**WHAT TO DO:**
What you write should match, word for word, the lines from the one containing "Image resolution: width=1543" through the end of the data, with no pictures.

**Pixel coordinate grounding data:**

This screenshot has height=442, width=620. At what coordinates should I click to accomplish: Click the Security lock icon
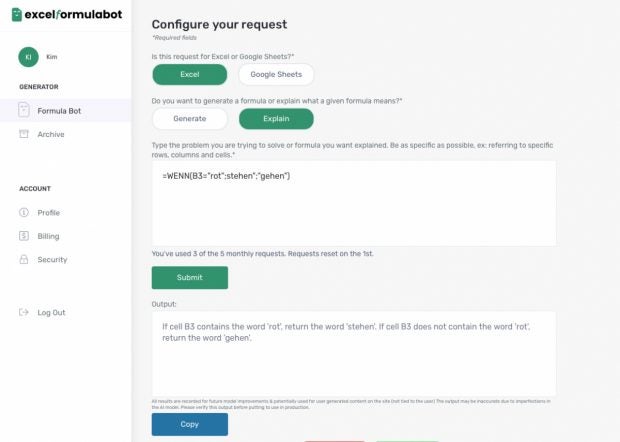point(25,260)
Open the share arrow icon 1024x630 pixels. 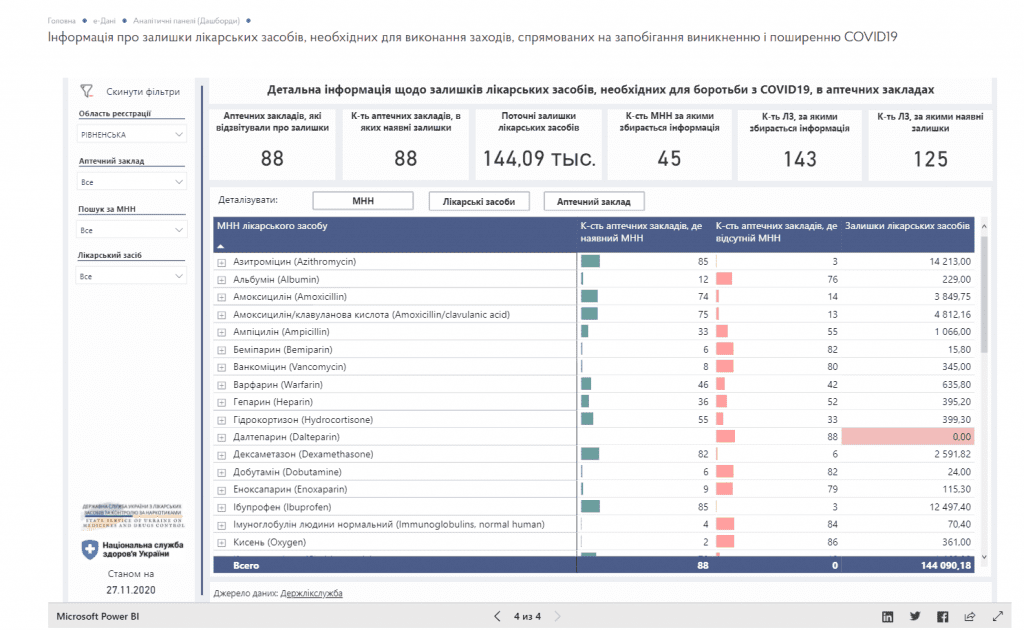(x=969, y=617)
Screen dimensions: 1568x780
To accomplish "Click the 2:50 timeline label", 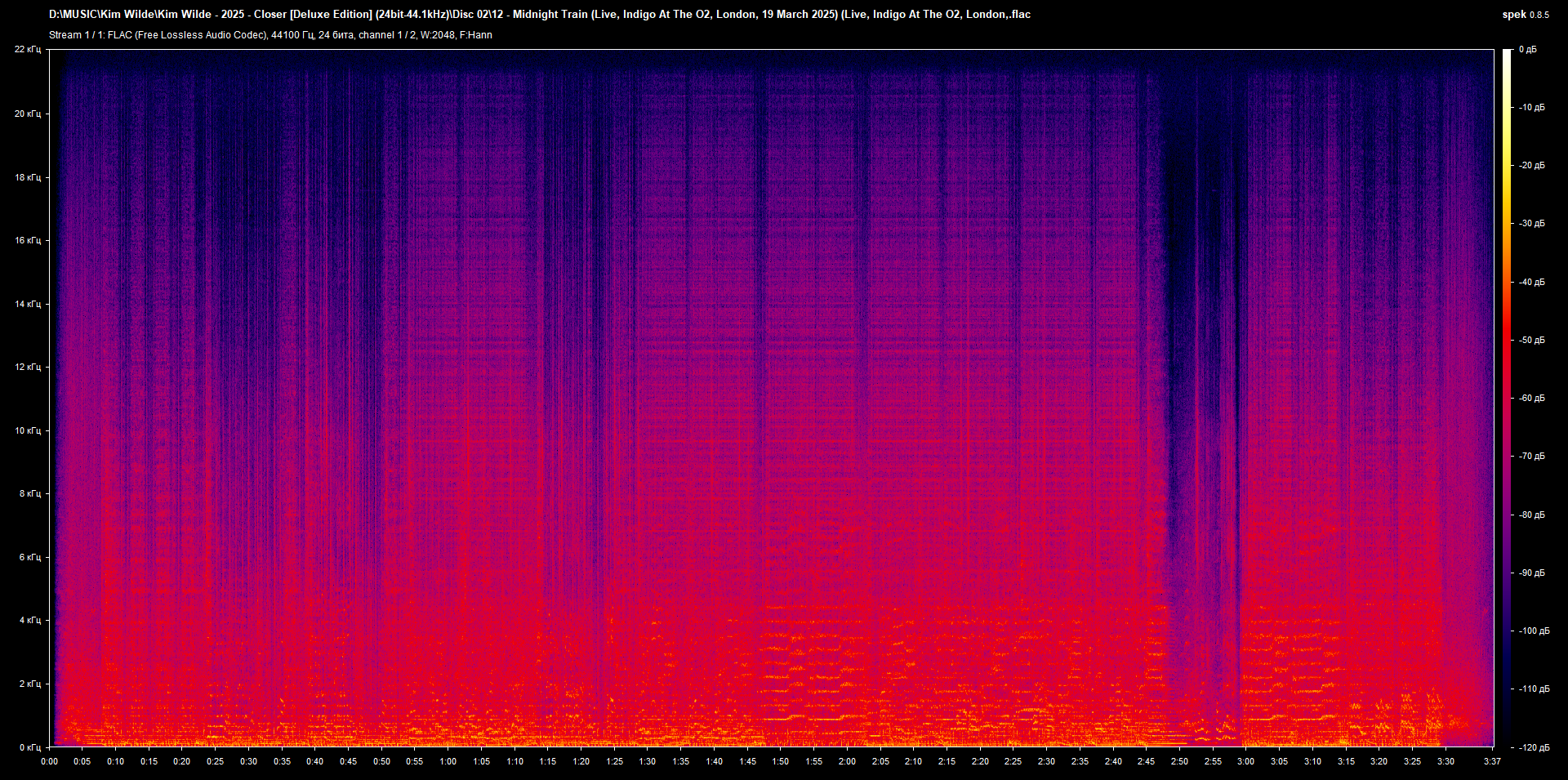I will click(x=1179, y=761).
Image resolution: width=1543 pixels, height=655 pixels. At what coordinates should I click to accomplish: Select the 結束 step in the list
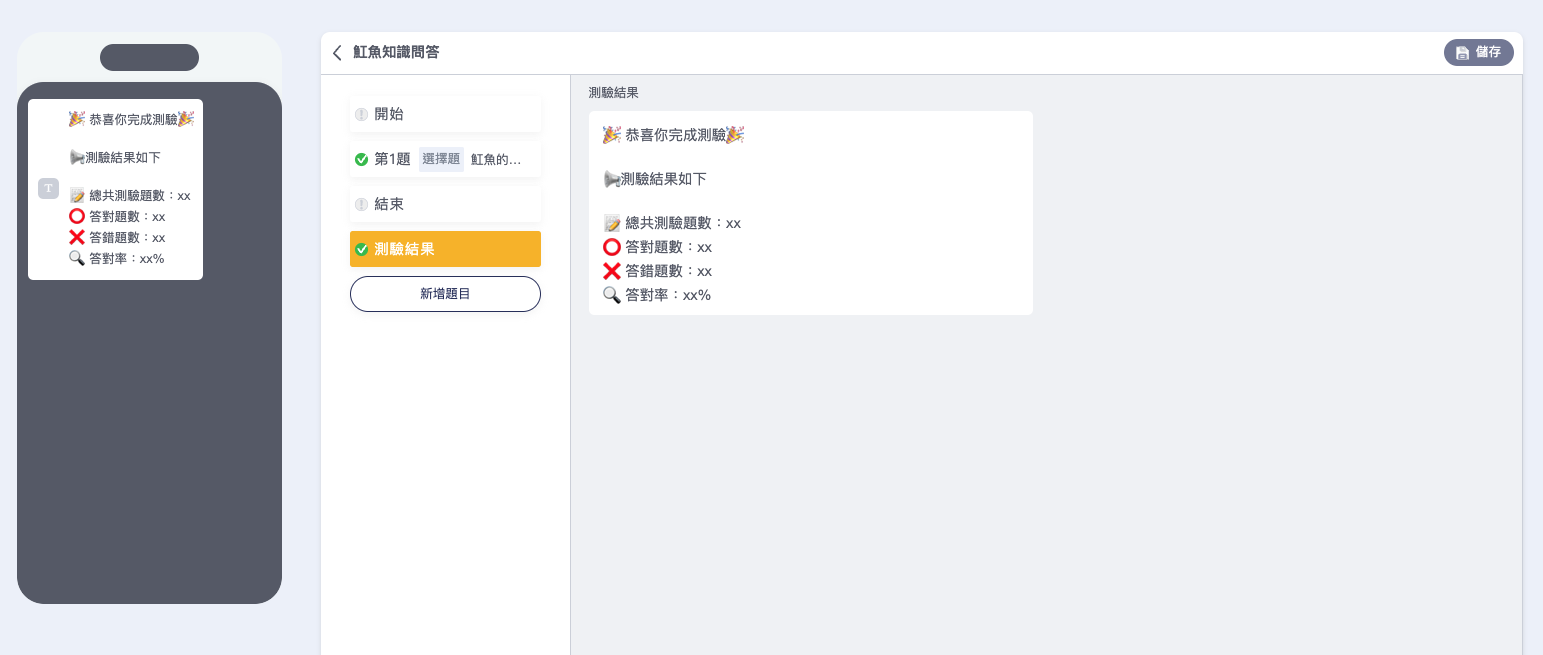445,204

**EXERCISE OUTPUT:**
Image resolution: width=1543 pixels, height=655 pixels. At what coordinates should I click to accomplish: Select the 結束 step in the list
445,204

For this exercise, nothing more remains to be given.